[DOCUMENT TEXT]:
<<<<
Five unique 3D models were produced using a CT quality control phantom (model 137856101, GE Healthcare, Waukesha WI USA) with fiducial markers (CT/MRI 2 mm center hole Multi-modality marker, MM3002, Izi Medical Products, Owings Mills, MD USA). The fiducial markers had an adhesive to allow for adjustment on the surface of the CT phantom. For each trial of the CT phantom, fiducial markers were adjusted to provide new distances in each of the orthogonal directions.
The distances were measured using electronic digital calipers (model 01407A, Neiko Tools, Henan, China). These measurements were set as the gold standard (GS), aiming to reproduce measurements gathered in clinical settings such as those via surgical ruler or calipers. The calipers’ product information reports precise measurements with resolution of 0.01mm and accurate measurements to 0.02mm. FIGURES 1,2. A total of six measurements between fiducial markers were made for each model CT phantom: two in the x-direction, two in the y-direction and two in the z-direction by one observer. The observer was trained to measure the shortest distance between fiducial markers set in the orthogonal directions (x, y, z) using the inside calipers.
>>>>
[PROBLEM REQUIREMENTS]: Reproduce word for word the passage from the text on the CT phantom measurements, starting with "The distances were" and going on through "the inside calipers.". The records have no role in this.

[MATERIAL SUPPLIED]:
<<<<
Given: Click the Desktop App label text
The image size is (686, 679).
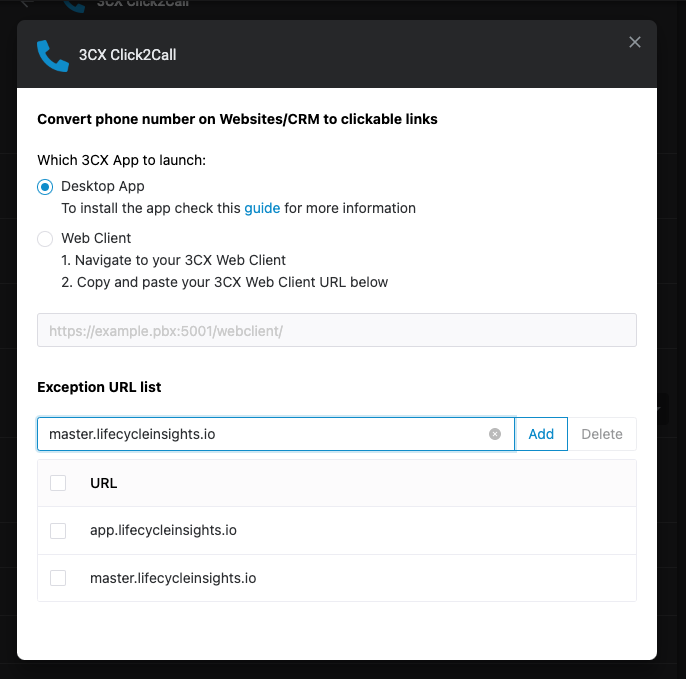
>>>>
<<<<
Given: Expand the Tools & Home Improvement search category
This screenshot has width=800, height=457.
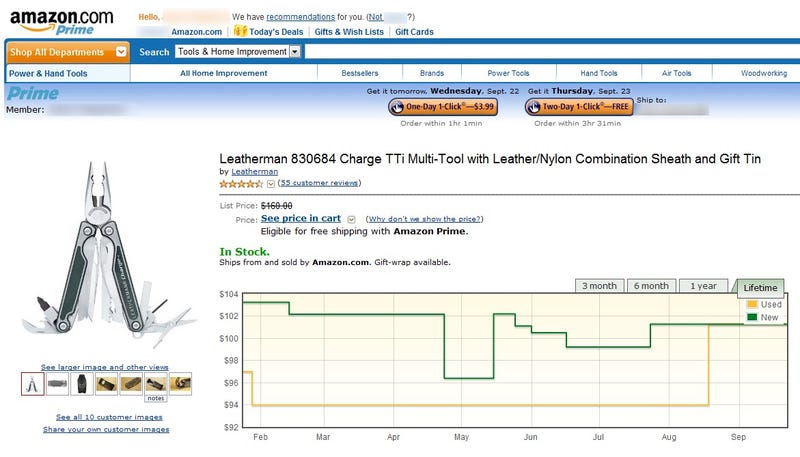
>>>>
[FINISHED TASK]:
The distances were measured using electronic digital calipers (model 01407A, Neiko Tools, Henan, China). These measurements were set as the gold standard (GS), aiming to reproduce measurements gathered in clinical settings such as those via surgical ruler or calipers. The calipers’ product information reports precise measurements with resolution of 0.01mm and accurate measurements to 0.02mm. FIGURES 1,2. A total of six measurements between fiducial markers were made for each model CT phantom: two in the x-direction, two in the y-direction and two in the z-direction by one observer. The observer was trained to measure the shortest distance between fiducial markers set in the orthogonal directions (x, y, z) using the inside calipers.